Text to read ▸
___
Night Watch
Description
$14.95
ISBN 0-921833-74-1
DDC C813'.54
Author
Publisher
Year
Contributor
Ellen Pilon is a library assistant in the Patrick Power Library at Saint
Mary’s University in Halifax.
Review
Most of the 12 stories in this collection are set in Ontario, but their
location could be anywhere in North America. The central characters tend
to be women nearing the age of 50. Their lives are unrewarding,
sometimes depressing, usually empty. Their family relationships, whether
with sons or parents or husbands, are unhappy. Love isn’t enduring;
it’s a destructive, fleeting emotion. In “Clafouti aux cerises,”
Judith is trying to decide whether or not to leave her unfaithful
husband after almost 25 years together. In “Justine and Rockette”
___
Items ▸

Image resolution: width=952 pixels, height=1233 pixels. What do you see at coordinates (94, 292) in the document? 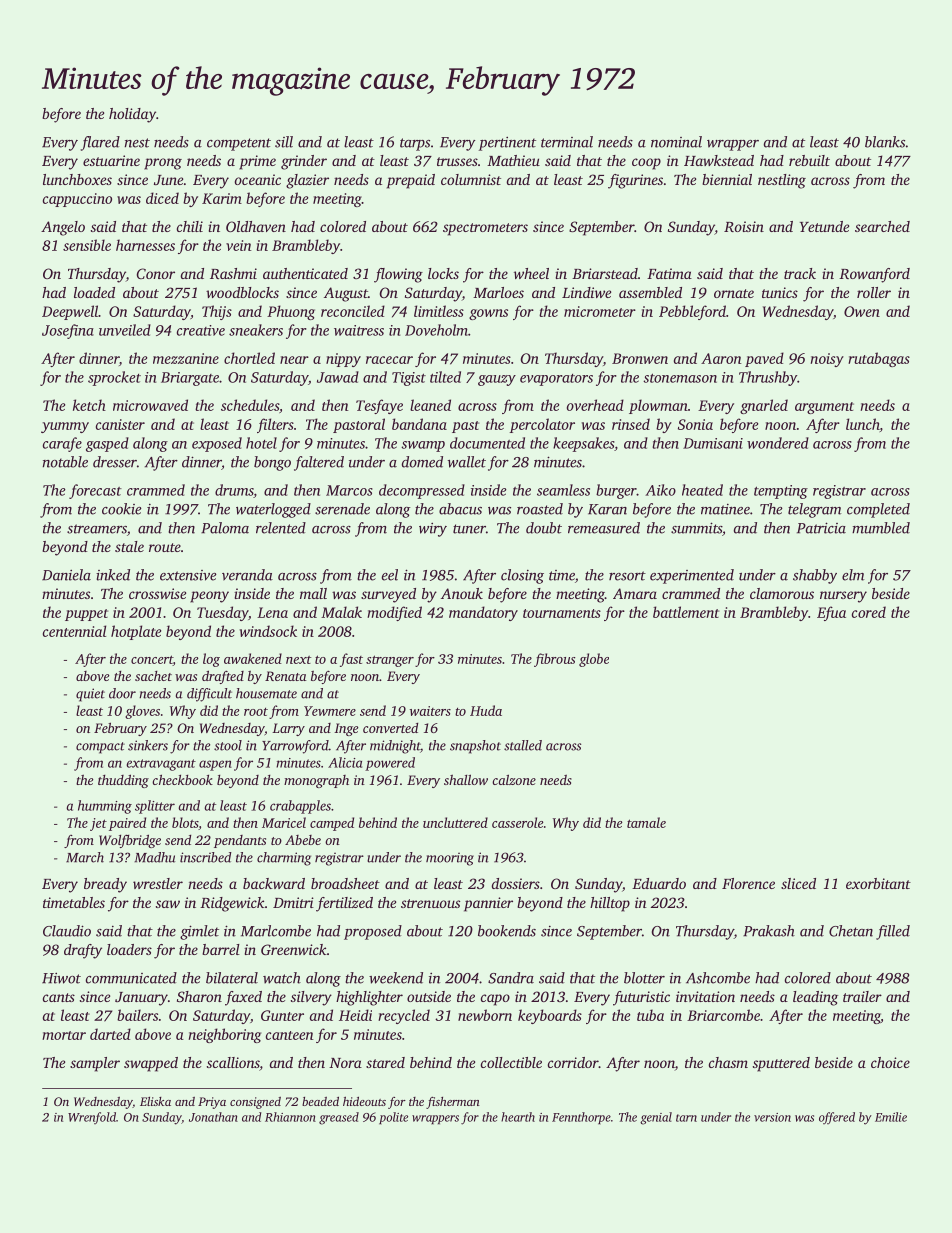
___
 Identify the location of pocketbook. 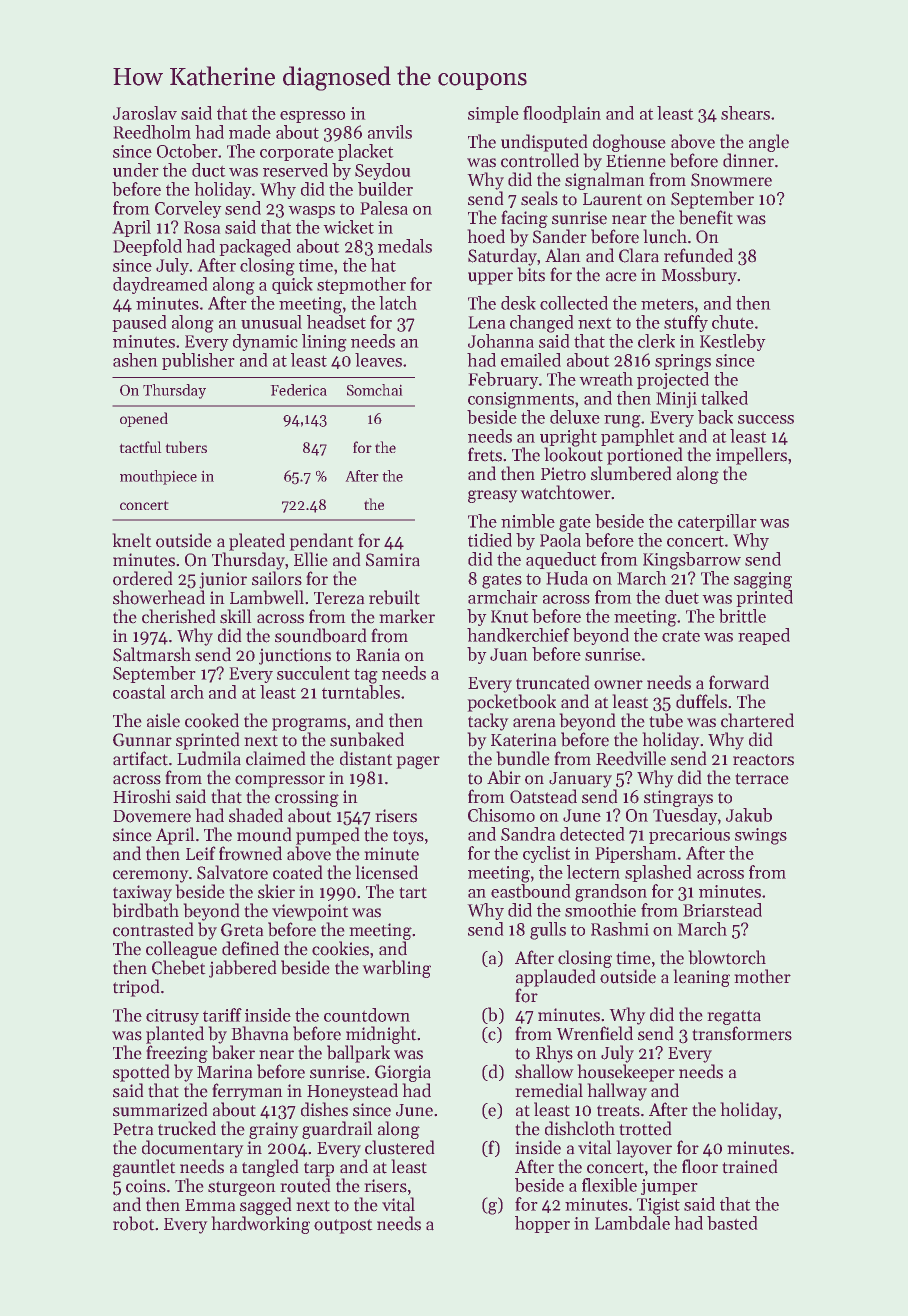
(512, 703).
___
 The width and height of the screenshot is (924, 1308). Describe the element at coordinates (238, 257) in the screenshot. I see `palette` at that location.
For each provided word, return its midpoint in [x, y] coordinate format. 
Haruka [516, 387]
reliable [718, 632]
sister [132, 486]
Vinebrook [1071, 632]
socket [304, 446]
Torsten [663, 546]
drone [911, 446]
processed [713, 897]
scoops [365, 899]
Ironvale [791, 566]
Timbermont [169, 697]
___
What the task requires ▸
Continue the review of the story collection Night Watch from the point where it stops, picking up right after its final words.

Task answer ▸
Justine’s destructive relationship with Terry drives her to an
obsession with library book due-date stamps. The dog Rockette
affectionately nudges her, breaking the dismal pattern of her life and
introducing the suggestion of a fresh start. In “Intervals Between
Wars” Sandra uses her lacklustre husband for temporary
self-gratification, offers platitudes of comfort to her defeated son
(“‘Peter, hard times end; they get better.’ She can’t seem to
stop lying.”), steals from her clients, and thinks about the peace
achieved by her dead mother.
Four stories, gathered together under the title “Night Watch: A
Quartet,” portray scenes in the life of a woman named Pamela. The
Pamela stories are written with more detail and description than the
others, which are stark and unembellished, like the lives of the
characters. Although the threads of the four Pamela stories are
interwoven, the stories can also stand alone.
Zettell’s descriptions of relationships, even the most bizarre, are
painfully realistic. Her vivid portrayal of Everywoman anxieties (the
children gone wrong, like Pamela’s drug-seduced son Martin in “Night
Watch”; the husband who strays from the placid contentment of a
marriage gone dull) evoke sympathy and, more important, move the reader
to protest and self-examination.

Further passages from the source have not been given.